宇宙人や未来人、超能力者に出会う前に異世界人に遭遇しちゃうの?

もしそうなら某団長も驚愕のあまり分裂しちゃうね。一人二役で異世界人とか。それ分裂やなくて分身やー。


閑話休題。


「それが、どうかしたのか?」


ちょっと声が上ずっている気がする。今更異世界人のキャラがこちらに来るなんて想定外すぎるからだ。


「天色は何となく言っただけから覚えて無いかも知んないけど……け、けけっ」

「毛? 海に行くとそのワカメヘアーが本物のワカメと間違えられて漁師の網にかかっちゃう、だっけ?」

「失礼だな! そんな話しは一度もしてないだろ! 違うよ、結婚だよ!」


結婚?

ああ、そんな事言ったな。

焦ったわー。ファンタジー枠がこれ以上増えるのはノーサンキューです。あ、赤城はファンタジーというよりは不思議ちゃん寄りか。

……って、そっちかよ!


「いや、アレは」

「わかってるよ、冗談だろ? それは解ってる」


いや、本当はわりとガチだったんだが、まあ今の時点で改めて考えると気の迷いだった事にした方が良いな。

本人がそう言うならそうしよう。


「あ、あのさ、アレ……結構嬉しかったんだよな。冗談だって分かってたけど、でも冗談でも嬉しくて。そんな風に嘘でも言ってくれるくらいには好きでいてくれたのかな、とか……思ったり」

「……駒鳥?」

「私には天色しか居なくて、でも天色には小畑達がいる。喧嘩だって本当は嫉妬したからなんだよ」


何だこの空気。

僕はこの感覚を知っている。このパターンは……そう、美香の時と同じだ。

やばい、ちょっと嫌な汗が背中にじんわり浮かびだしたんですけどー。

顔を赤らめた駒鳥が伏し目がちにちらちらとこちらを見て来る。


「で、さ……出会ったばかりでこんな事言うの本当はおかしいって思ってんだ」

「……」

「でも自分に嘘は吐きたくなかった。
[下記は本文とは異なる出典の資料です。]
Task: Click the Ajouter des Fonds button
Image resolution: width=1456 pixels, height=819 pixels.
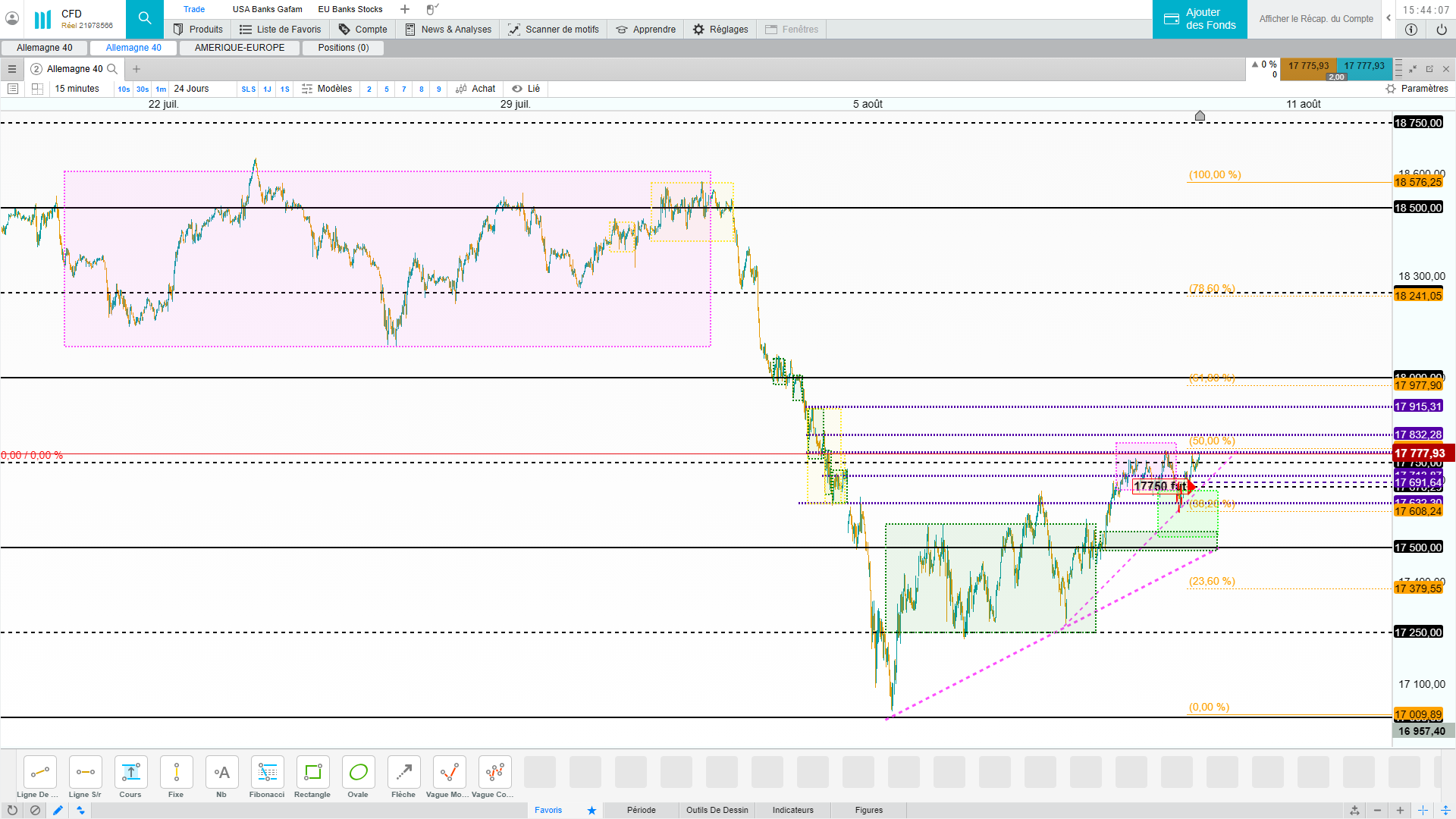Action: coord(1200,19)
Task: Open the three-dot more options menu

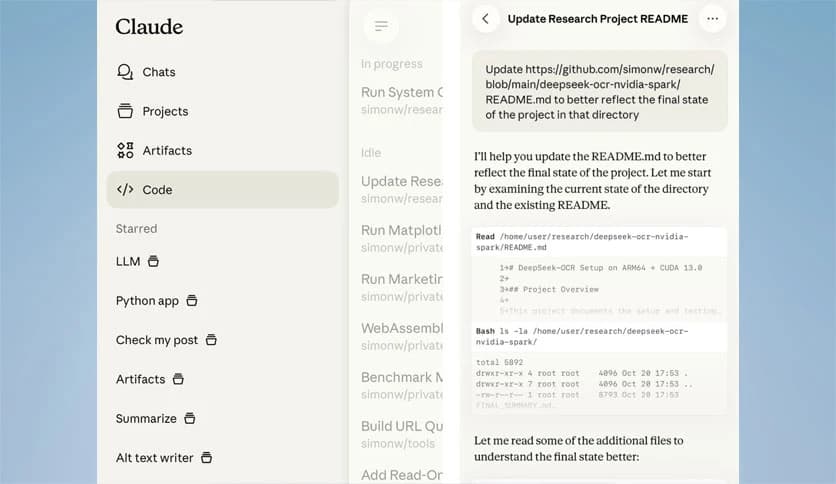Action: [x=712, y=19]
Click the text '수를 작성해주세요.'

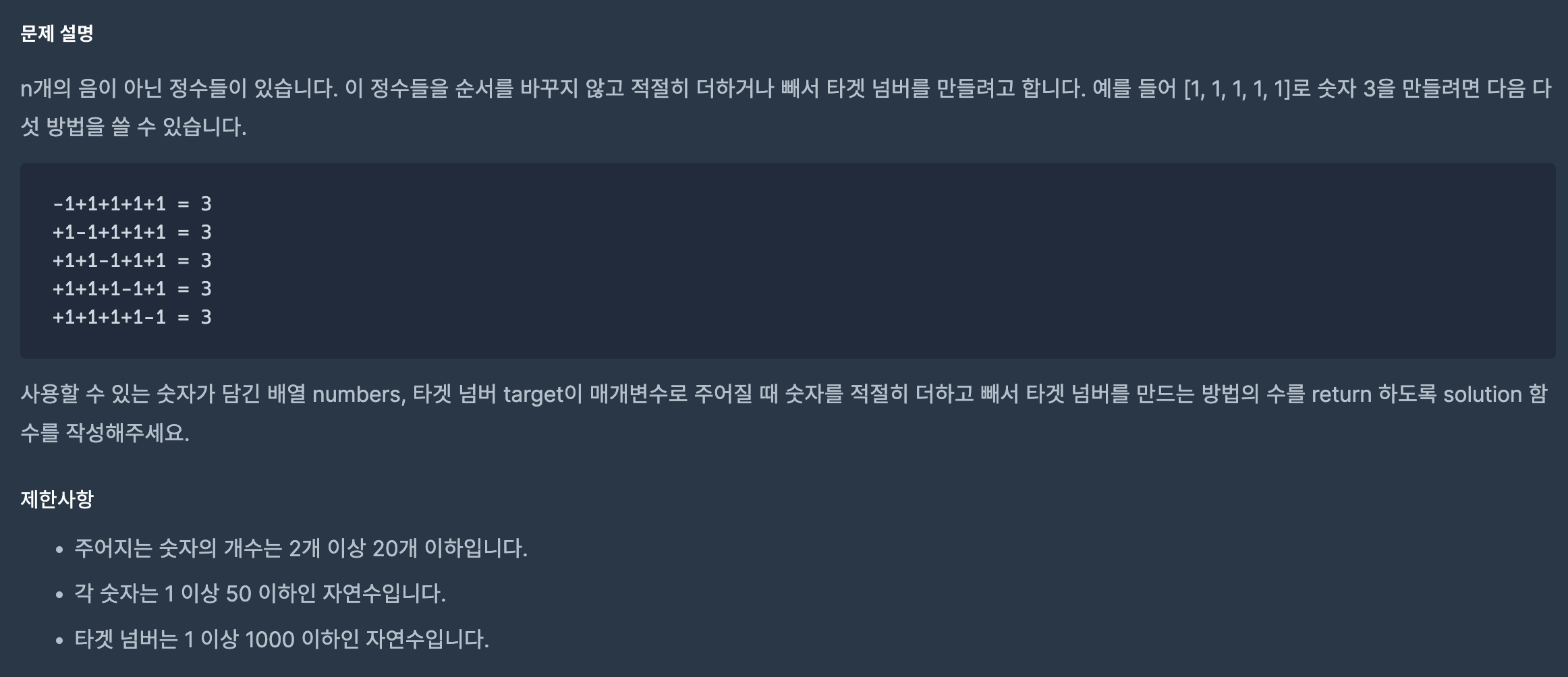click(x=105, y=433)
だから我慢できなかったって言うか、少しでも早く伝えたいって言うか……」

「あ、あの駒鳥、僕は──」


焦った僕が何かを言う前に一瞬だけ早く、駒鳥が告げる。


「す、好きなんだよ!」


僕は駒鳥から告白された。


「初めて会ったときからずっと……」


そう言って泣きそうな顔で顔を伏せる駒鳥を見て、ああこいつも女の子だったのだなって今更思うのだった。

本当に、いつも気付くのが遅い。


まったくもって、見事な"手遅れ"だった。









そして次の日──。


「一目惚れって本当にあるんだな。はぁ~、竜司ってばまじ恰好良いぜ」


本日より、駒鳥が竜司のハーレムに加わることとなった。

結局こんな展開である。まあ、僕以外からすればめでたしめでたしだが……。


嗚呼、青春のばかやろう。

というわけで、無事駒鳥さん家の茜ちゃんもハーレム入りとなりました。

どのタイミングで駒鳥が竜司を好きになったのか。竜司のモテる秘訣は次回があれば解明していきたいと思います。

さすが竜司。オチ担当としてこれほど扱いやすい奴はいない。やんや的にも良キャラです。